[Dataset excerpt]
▼

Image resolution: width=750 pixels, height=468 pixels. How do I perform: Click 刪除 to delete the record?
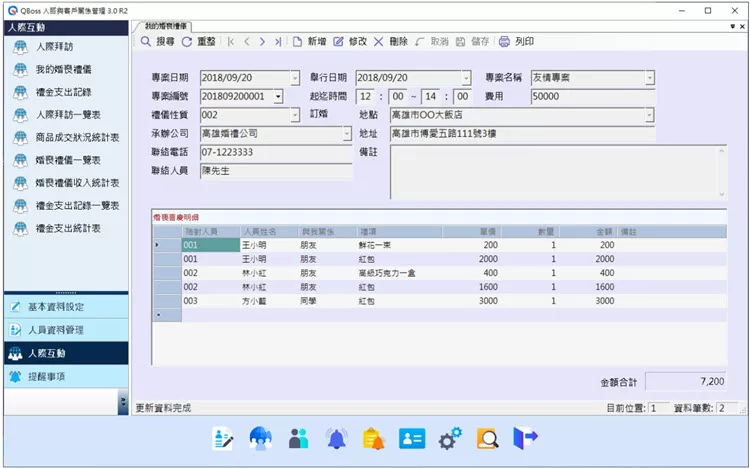pyautogui.click(x=390, y=42)
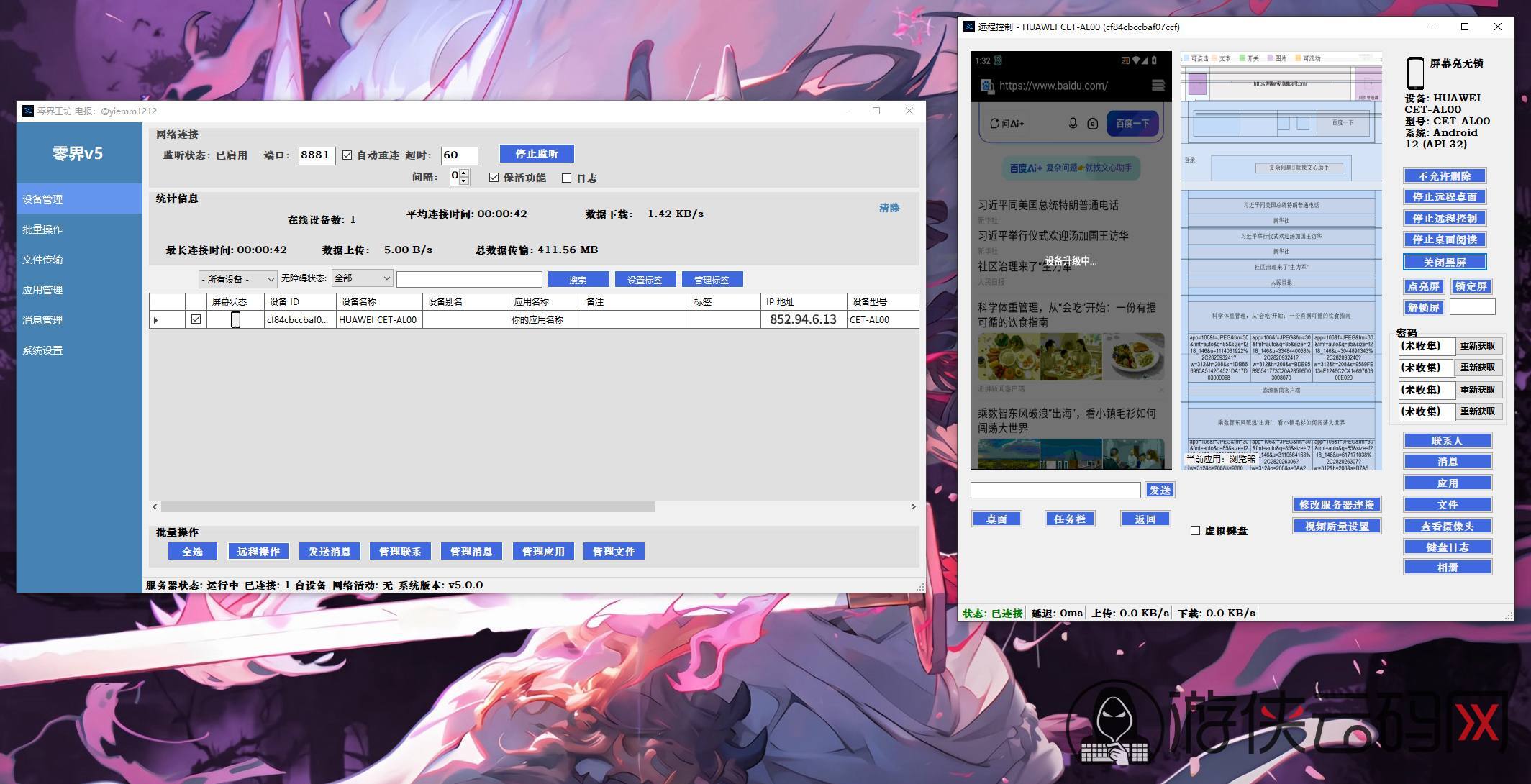Screen dimensions: 1531x784
Task: Enable the 日志 checkbox
Action: point(567,178)
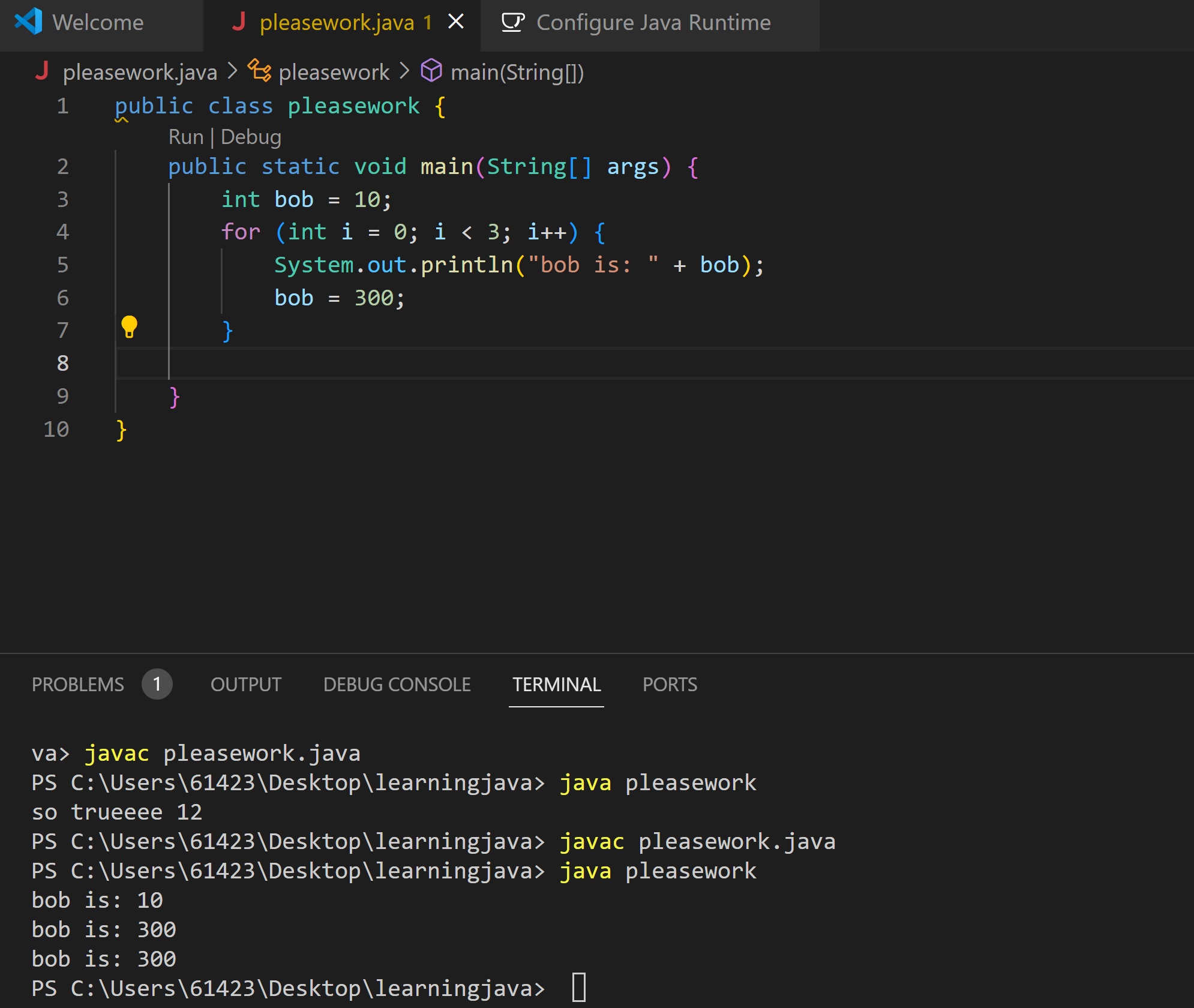This screenshot has height=1008, width=1194.
Task: Switch to the Welcome tab
Action: click(x=98, y=23)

▲

■ **Problem statement**:
Return every line of the records above word for word, omitting the pictures.

■ **Exercise output**:
Image resolution: width=750 pixels, height=468 pixels. How do I perform: Click 刪除 to delete the record?
pyautogui.click(x=390, y=42)
Screen dimensions: 1531x784
Task: Enable the 日志 checkbox
Action: point(567,178)
This screenshot has height=1008, width=1194.
Task: Switch to the Welcome tab
Action: click(x=98, y=23)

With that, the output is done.